Tuesday, December 4, 2012

How I Lost My Faith . VI - Hiatus

The years between 1981 and 1985 were hands-down the best years of my entire life.  I was free, I was OUT of the closet and did not give a damn who knew!  I was never all that obvious; I was never "queeny" or into drag or anything, but I never hid it, flirting with straight friends working at the mall and such.  I made friends very easily and was soon a regular at several of the gay bars in Washington, D.C.  It was quite an event among my friends and I when my 21st birthday finally arrived and I could finally drink rum and coke (legally, that is)!   I also discovered sex clubs where I could spend entire nights having totally-anonymous sex with as many men as I possibly could. 

I'm quite certain that it was during this period that I contracted the HIV virus, though I wouldn't know it for five or six years yet.

I was a very-well-read young man, and my studies with Jehovah's Witnesses had been so thorough over the decade since my family met them that I could generally reason circles around most people when it came to the Bible.  I had come to believe at my very core that Jehovah's Witnesses had "The Truth".  I knew enough about the beliefs of other religions, especially the Baptist Church, to believe with all my heart that the Witnesses had the only answers that actually made sense and were taken straight from the Bible, to boot.  At the time, I had no delusions in this regard: Jehovah's Witnesses were the only true religion and that's what I needed to aspire to be.  After my last encounter with a group of elders, however, I felt utterly abashed and knew that I could never live up to the image I'd formed of the "perfect Christian."

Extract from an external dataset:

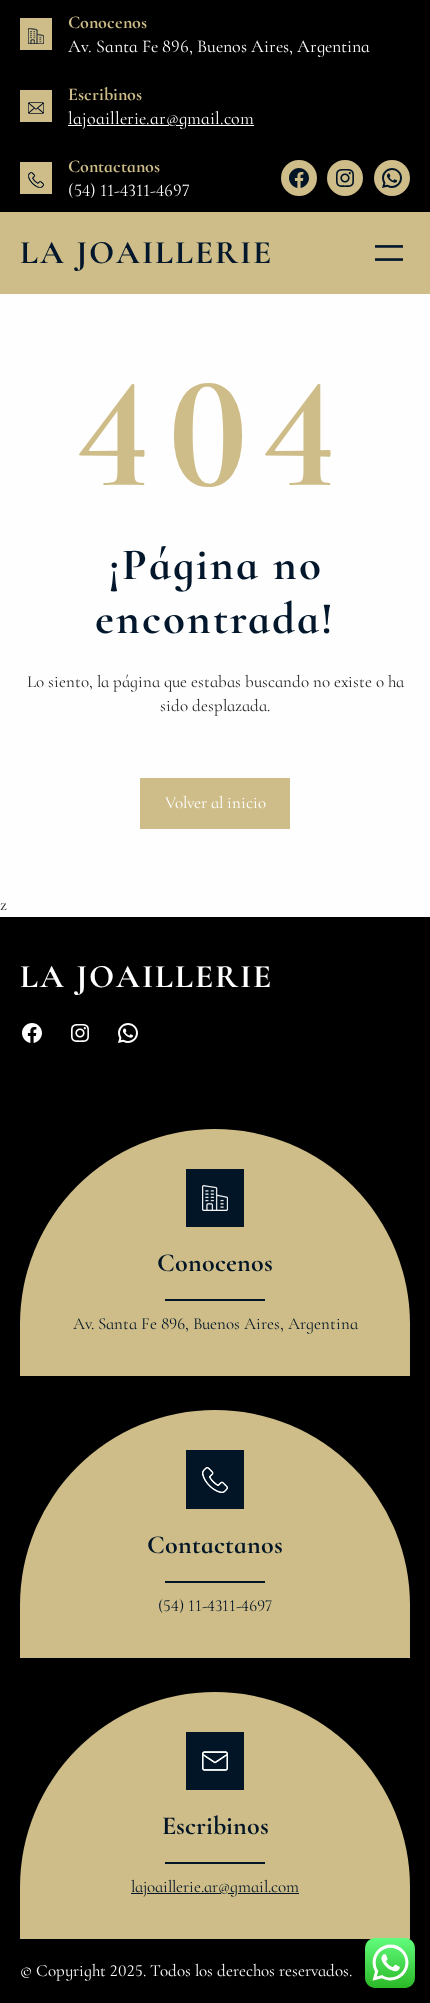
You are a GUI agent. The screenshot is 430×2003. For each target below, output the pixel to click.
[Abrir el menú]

So I stopped trying, and avoided reminders of such things like the plague; any discussion about God and the Bible became anathema to me.  If I saw a preacher on the TV, I would quickly turn the channel; if I didn't, I'd find myself yelling at the TV, citing Scripture after Scripture in refutation of whatever nonsense the preacher was spouting.  Seriously, I would get extremely angry at these people, misquoting and misapplying the Bible, jabbering on about things they knew little-to-nothing about, and asking for money in return at every opportunity; it was obscene!  My friends learned to avoid such discussions and TV shows when I was around.

Now, there are many gay men and women who have always felt that God made them the way they are and so there is nothing wrong with being gay.  While I now believe similarly, such was not always the case.  As far as I was concerned back then, since my homosexuality was never actually a choice, it had nothing to do with whether or not God had made me this way.  Instead, it had everything to do with the environment in which I was raised: female-dominant, no father-figure—a classbook case of "environmently-induced homosexuality".  The nightmarish images/memories of certain events in my early childhood lent much credence to this conclusion, especially since, to this day, I cannot even begin to consider intimate relations with a 'female of the species' without getting nauseous.

Since, in my mind, my being gay was not a choice and could not be genetic (hadn't they proven it was an illness?), it had to be due to the way I was raised.  That meant, somewhere in the back of my mind, that there was hope for me, that maybe Jehovah God could somehow, someday forgive me for what I was and that I could change—somehow.  However, since I could not reconcile my openly-gay, debauched life with what I'd come to believe was the proper image of a "true Christian," I shut that entire side of myself off and remained free and gay and completely out of the closet for the next four years.

That four-year hiatus was the best time of my life, a time when I actually liked myself and was genuinely happy, with few real cares and virtually no fear—a time spent blissfully unaware of the life-altering crises looming on the horizon.